# Jigga Wut?



## dr.welby (Jan 6, 2004)

Posted without comment:

The Jiggernaut-Bringing bicycle frame building to the masses by Dillon Hodapp and David Heisserer - Kickstarter


----------



## bee (Apr 7, 2008)

I don't get this. This wooden jig is $25? Or maybe a replica "model" of an actual jig? It lists price at the bottom of the page.

PS - About your choice of words for the title of this post "Jigga Wut?".......Not cool. Not cool at all with the play on words. Very offensive. Extremely so. I suppose not many black people read this forum.


----------



## 3wfab (Aug 1, 2010)

geez......

Not sure I agree with the statement on that page....something about a bicycle jig is essential to build a frame...

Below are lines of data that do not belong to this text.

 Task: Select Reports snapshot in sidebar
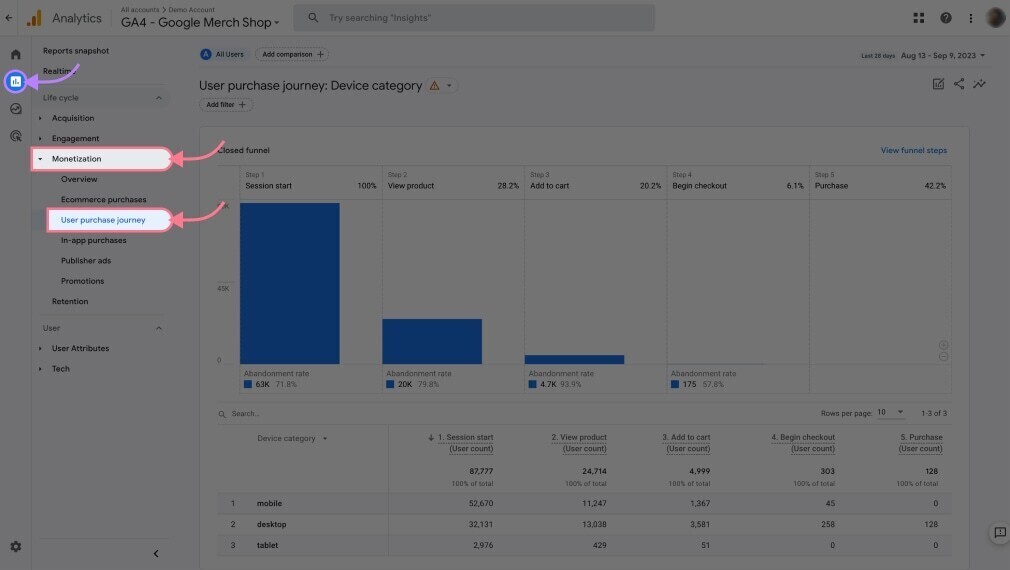pyautogui.click(x=76, y=51)
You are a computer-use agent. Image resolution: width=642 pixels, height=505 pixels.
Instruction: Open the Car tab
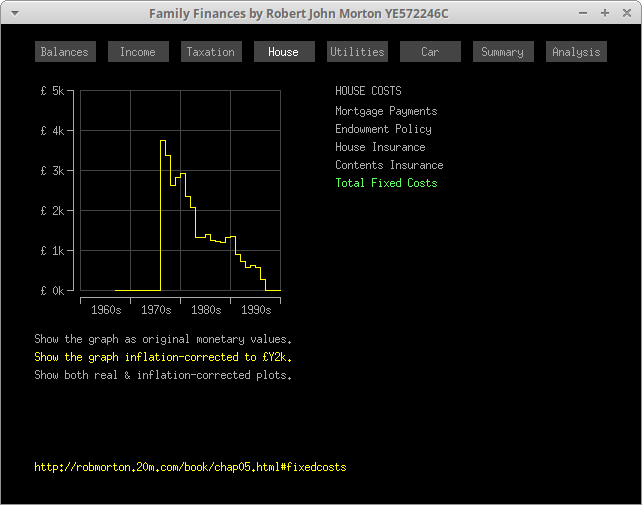tap(430, 52)
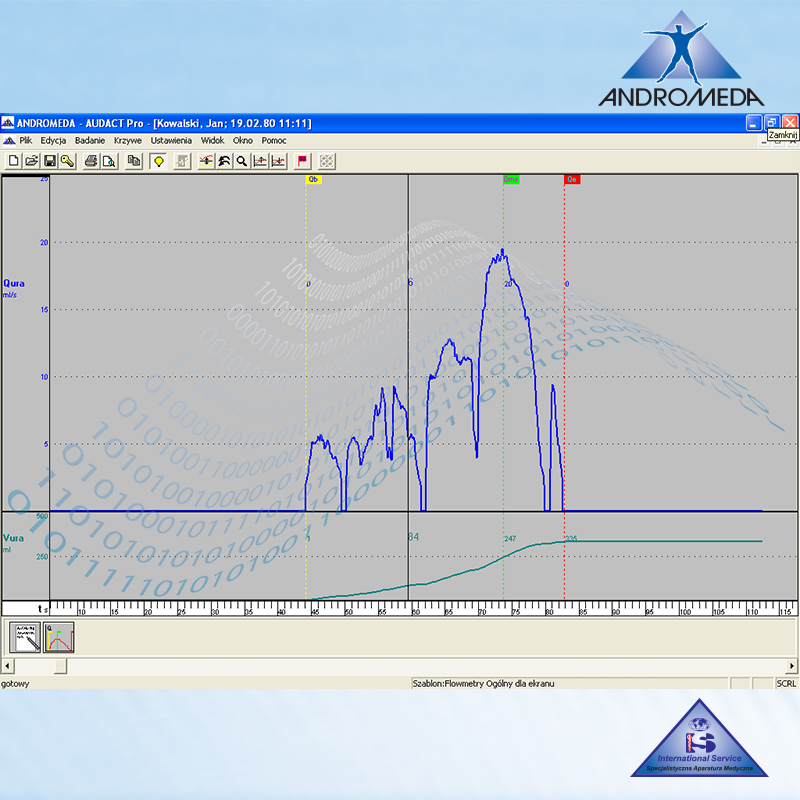Click the red Qe end marker
The height and width of the screenshot is (800, 800).
coord(572,179)
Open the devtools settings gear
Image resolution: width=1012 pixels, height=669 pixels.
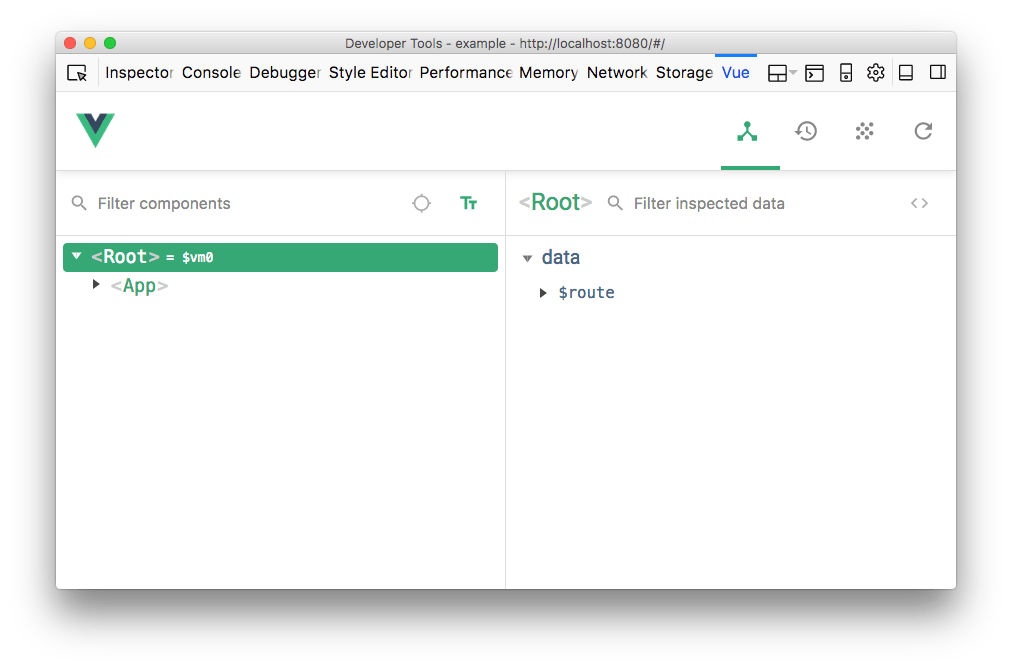point(875,72)
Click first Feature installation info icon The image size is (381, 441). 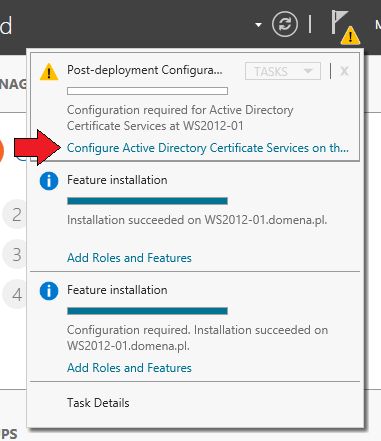pyautogui.click(x=49, y=181)
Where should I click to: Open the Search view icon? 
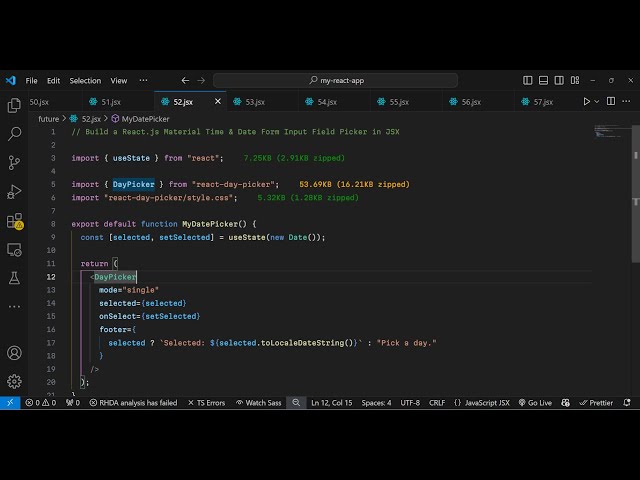(x=14, y=133)
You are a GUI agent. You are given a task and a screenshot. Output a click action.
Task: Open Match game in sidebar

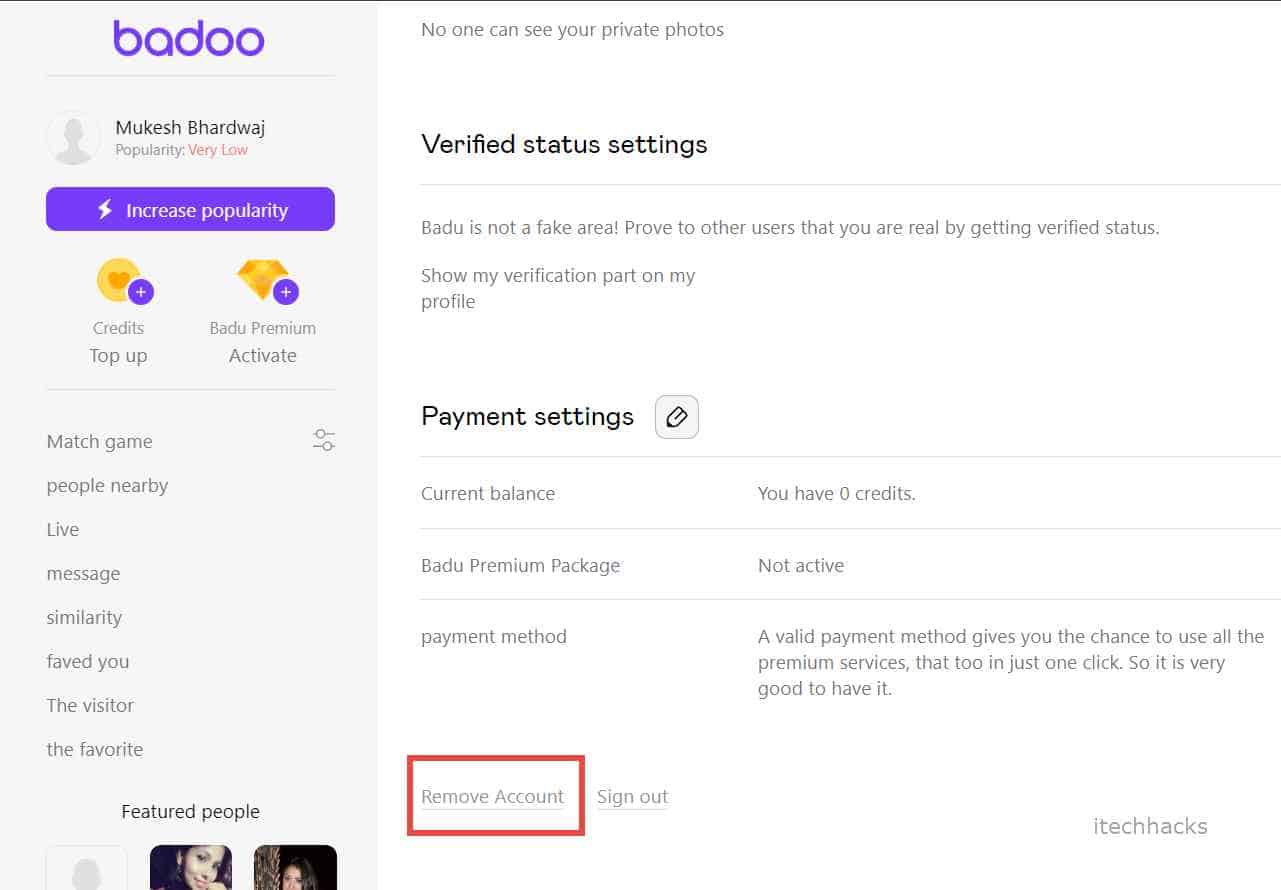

This is only the beginning of flaws of the project IMO

I especially like "The Jiggernaut is an affordable bicycle frame jig that enables anyone to build a high-quality, custom bicycle."

Sh!t Dawg!. Had I know this, I wouldn't have spent years refining my framebuilding.....I could of bought a Jiggernaut!

along the lines of the flowbee and that snugee thingee.... misaligned bikes away!


----------



## jgerhardt (Aug 31, 2009)

Kickstarter is just a angel funding sight for startups looking for money. If you donate $25 to the cause they will give you either a shirt or a little tiny laser cut model, that is if all of the $5,000 dollars is raised. I believe if all of the money is not raised then it is returned.

PS - get a life, that is nothing more than a play of words between a Jay-Z song and the silly title of their little project.


----------



## HomeGrownSS (Jan 18, 2006)

bee said:


> I don't get this. This wooden jig is $25? Or maybe a replica "model" of an actual jig? It lists price at the bottom of the page.
> 
> PS - About your choice of words for the title of this post "Jigga Wut?".......Not cool. Not cool at all with the play on words. Very offensive. Extremely so. I suppose not many black people read this forum.


get over it


----------



## norcom (Feb 22, 2007)

SWEET! Now the average person who has absolutely no experience in welding or building bikes can make something sweet to ride! Though I think I'd like a Ti tubing option.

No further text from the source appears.